|
Mustafa Waziri |
No need to get up early. And I’m already packed. My only obligation is to vacate the room by noon. So a quiet breakfast is my immediate goal.
I run into Jihan after breakfast and we talk a bit. She’s a very interesting person. I hope we can keep in touch now that she’s given me her e-mail address.
|
Zahi Hawass |
After that, time for myself. It’s a nice, warm, sunny day... a lot warmer than it will be in Paris and way warmer than it will be in Michigan. So I take my book out on my terrace and just enjoy. The rest is interest-free. Lunch outside. A nap in the room of the Two Lindas. The trip to the airport. And then the lights of Egypt fading into the blackness outside the window of the jet taking me back to winter.
It’s been an amazing trip. I’ve seen things I’ve wanted to see since I was a child and touched monuments over 4,000 years old. I’ve met with two of the world’s foremost Egyptologists - Zahi Hawass and Mustafa Waziri - as well as had tea and conversation with Jehan Sadat, the widow of the late President of Egypt. What a wonderful two weeks it’s been!
Here a few Little Nuggets I gleaned throughout the trip. It’s a hodge-podge.
|
Jehan Sadat |
I learned for example how the interiors of the temples were lit without depositing soot all over the walls, as happened later when the Coptic Christians hid from the Romans in some of the temples. The answer? Castor oil. It makes no smoke. And it’s a more pleasant use than having to swallow it.
|
Ahmed |
As we drove around the city and the countryside, I was struck by the number of buildings that are unfinished. Pressed with questions, Ahmed explained that projects may lack money once they get started, but also that some buildings are constructed to be unfinished on purpose. He explains that families buy a shell of a house, with no electricity and no plumbing. They get someone to finish it for them. But they often leave rebar sticking up stumps of columns, ready for the next story to go up.
I learned that the Egyptians have their own version of La Turista. It’s not Montezuma’s Revenge, but close: The Nile Revenge. And they have their own little miracle pill to take care of it. I get lucky and don’t catch it.
|
Horus |
I giggled at the name of that silly little Nubian stringed instrument a bit like the Japanese shamisen but less melodic. It’s called a rababa, and that’s about as repetitive a name as the melodies played on it.

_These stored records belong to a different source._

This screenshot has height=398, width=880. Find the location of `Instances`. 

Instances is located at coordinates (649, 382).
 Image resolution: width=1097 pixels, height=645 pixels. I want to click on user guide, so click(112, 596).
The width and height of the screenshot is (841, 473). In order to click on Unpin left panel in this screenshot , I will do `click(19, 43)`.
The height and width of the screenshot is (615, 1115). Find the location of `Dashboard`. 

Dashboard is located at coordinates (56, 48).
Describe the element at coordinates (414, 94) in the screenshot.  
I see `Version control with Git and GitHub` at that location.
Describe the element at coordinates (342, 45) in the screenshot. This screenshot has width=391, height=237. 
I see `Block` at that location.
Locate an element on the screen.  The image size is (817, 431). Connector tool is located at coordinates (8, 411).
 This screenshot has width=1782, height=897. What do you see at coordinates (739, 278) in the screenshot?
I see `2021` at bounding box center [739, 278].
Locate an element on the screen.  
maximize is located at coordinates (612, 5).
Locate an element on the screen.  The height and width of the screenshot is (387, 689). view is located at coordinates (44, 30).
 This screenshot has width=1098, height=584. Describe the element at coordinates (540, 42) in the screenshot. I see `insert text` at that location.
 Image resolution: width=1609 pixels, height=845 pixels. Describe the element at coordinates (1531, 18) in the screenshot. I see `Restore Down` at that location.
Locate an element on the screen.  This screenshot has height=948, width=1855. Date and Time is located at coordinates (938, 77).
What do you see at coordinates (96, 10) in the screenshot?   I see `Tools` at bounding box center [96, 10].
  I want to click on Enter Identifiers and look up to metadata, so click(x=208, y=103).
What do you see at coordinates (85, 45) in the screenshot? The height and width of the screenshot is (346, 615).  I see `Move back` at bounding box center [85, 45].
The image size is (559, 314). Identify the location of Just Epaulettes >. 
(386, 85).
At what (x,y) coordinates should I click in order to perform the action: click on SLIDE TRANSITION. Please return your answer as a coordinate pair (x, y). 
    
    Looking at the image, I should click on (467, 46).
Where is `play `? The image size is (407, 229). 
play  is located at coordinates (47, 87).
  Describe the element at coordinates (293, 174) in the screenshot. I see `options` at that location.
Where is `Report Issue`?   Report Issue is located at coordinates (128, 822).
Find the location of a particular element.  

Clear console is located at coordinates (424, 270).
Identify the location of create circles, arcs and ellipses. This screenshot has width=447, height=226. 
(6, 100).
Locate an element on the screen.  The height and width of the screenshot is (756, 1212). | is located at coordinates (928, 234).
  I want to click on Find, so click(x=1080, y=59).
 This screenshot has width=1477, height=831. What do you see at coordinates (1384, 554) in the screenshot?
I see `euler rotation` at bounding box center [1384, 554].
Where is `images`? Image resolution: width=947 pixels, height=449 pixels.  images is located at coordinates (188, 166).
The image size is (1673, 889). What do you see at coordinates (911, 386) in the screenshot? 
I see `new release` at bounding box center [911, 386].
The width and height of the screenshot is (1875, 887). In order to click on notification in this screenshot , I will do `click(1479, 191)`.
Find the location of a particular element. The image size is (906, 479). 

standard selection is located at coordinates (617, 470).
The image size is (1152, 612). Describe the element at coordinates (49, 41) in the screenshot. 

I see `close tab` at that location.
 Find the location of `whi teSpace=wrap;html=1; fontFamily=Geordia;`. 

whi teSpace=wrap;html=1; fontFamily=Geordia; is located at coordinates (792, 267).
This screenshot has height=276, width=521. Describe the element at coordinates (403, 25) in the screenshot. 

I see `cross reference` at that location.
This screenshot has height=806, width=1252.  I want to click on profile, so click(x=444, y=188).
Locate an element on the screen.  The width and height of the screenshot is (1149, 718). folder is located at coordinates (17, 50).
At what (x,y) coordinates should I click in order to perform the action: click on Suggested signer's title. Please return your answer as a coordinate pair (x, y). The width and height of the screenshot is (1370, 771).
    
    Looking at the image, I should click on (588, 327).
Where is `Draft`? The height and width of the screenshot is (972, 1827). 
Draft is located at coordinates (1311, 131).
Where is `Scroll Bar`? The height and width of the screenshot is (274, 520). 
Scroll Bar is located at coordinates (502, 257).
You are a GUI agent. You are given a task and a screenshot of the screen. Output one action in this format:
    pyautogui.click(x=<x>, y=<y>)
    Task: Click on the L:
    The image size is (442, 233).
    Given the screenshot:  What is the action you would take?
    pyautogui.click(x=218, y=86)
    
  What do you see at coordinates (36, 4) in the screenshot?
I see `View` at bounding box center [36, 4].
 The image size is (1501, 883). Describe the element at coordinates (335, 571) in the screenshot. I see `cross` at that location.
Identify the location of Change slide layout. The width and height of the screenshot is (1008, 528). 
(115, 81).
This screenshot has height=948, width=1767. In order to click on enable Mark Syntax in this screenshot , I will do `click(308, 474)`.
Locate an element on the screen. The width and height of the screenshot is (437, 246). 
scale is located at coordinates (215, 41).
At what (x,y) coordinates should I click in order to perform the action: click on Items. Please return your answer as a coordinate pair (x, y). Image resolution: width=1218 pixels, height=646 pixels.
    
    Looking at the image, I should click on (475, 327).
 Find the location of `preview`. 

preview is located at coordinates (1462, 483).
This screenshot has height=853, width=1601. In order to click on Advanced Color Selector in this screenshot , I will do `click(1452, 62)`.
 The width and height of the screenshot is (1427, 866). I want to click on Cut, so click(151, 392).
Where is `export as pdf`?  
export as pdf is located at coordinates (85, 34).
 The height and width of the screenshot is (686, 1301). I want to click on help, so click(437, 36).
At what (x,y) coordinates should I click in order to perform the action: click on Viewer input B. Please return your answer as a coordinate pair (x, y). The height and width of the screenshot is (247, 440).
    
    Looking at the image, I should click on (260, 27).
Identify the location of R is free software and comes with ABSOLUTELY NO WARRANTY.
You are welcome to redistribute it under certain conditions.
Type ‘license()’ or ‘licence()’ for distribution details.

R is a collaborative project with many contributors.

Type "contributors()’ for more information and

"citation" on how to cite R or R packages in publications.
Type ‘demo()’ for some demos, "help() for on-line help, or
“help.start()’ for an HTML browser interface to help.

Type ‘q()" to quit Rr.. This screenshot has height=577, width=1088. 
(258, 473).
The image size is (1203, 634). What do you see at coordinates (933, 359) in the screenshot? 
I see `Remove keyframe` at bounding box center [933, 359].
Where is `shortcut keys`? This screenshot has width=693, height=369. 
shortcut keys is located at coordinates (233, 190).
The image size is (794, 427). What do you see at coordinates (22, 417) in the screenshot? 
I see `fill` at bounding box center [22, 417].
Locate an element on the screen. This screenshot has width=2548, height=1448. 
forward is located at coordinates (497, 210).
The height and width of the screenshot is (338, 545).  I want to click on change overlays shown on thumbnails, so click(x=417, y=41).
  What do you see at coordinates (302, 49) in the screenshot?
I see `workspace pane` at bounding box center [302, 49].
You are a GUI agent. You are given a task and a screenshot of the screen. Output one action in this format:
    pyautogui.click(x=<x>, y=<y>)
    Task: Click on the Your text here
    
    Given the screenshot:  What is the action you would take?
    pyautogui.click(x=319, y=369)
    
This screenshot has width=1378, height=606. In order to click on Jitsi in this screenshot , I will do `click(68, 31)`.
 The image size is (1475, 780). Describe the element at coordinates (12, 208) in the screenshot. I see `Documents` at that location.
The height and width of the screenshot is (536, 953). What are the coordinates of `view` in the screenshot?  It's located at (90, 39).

The bow is as big as the instrument and it looks more like someone’s trying to saw through it rather than scratch out a tune. Which would probably be merciful because I don’t know what that string is made of (often there’s only one) but it really sounds like a cat being skinned.
I’ve found some new favorites among the ancient gods and goddesses. Still don’t care much for Anubis and his jackal head; mummification is just not my thing but it is his. Also a bit gross is Khepri, who doesn’t have a head but rather a beetle in its place. And the jury’s still out on Thoth, with his pointy ibis head. I do like Ma’at though, the goddess who looks down from the lintel of tombs, her wings outstretched to welcome the dead seeking their way to the Afterlife. And spite of her cow ears; Hathor seems like the kindly, motherly sort, but I may have been influenced by that attendant in the Valley of the Kings who smiled and called me Hathor; I hope that was a compliment! And the crocodile-headed god Sobek is a hoot, especially as I once dated a guy named Sobeck. Horus is still my favorite though.
I’ve been very good and only bought a few things. That is, if you except all those books. There’s the woven bag to carry them in, of course and it was a bargain at $5. And that little carved wooden hippopotamus that has to replace the Horus I couldn’t find anywhere. And the white cotton tunic with the blue trim which might have been $10 and will be perfect for summer. And the bracelet they said is turquoise but definitely can’t be for only $6 (100 Egyptian pounds) but I love the color (which is turquoise) and the gold veins in it.
Which brings me to a word of advice for anyone traveling to Egypt: take a whole lot of dollar bills. A whole lot. You’ll need one to pay for the toilet paper at most public toilets, especially outside of Cairo. And for all those souvenirs the vendors are selling as your bus pulls into any monument at all. That’s what they want. Dollars. You’ll help their economy. And make them smile.
And when Egyptians smile, their whole face smiles. And lights up the room.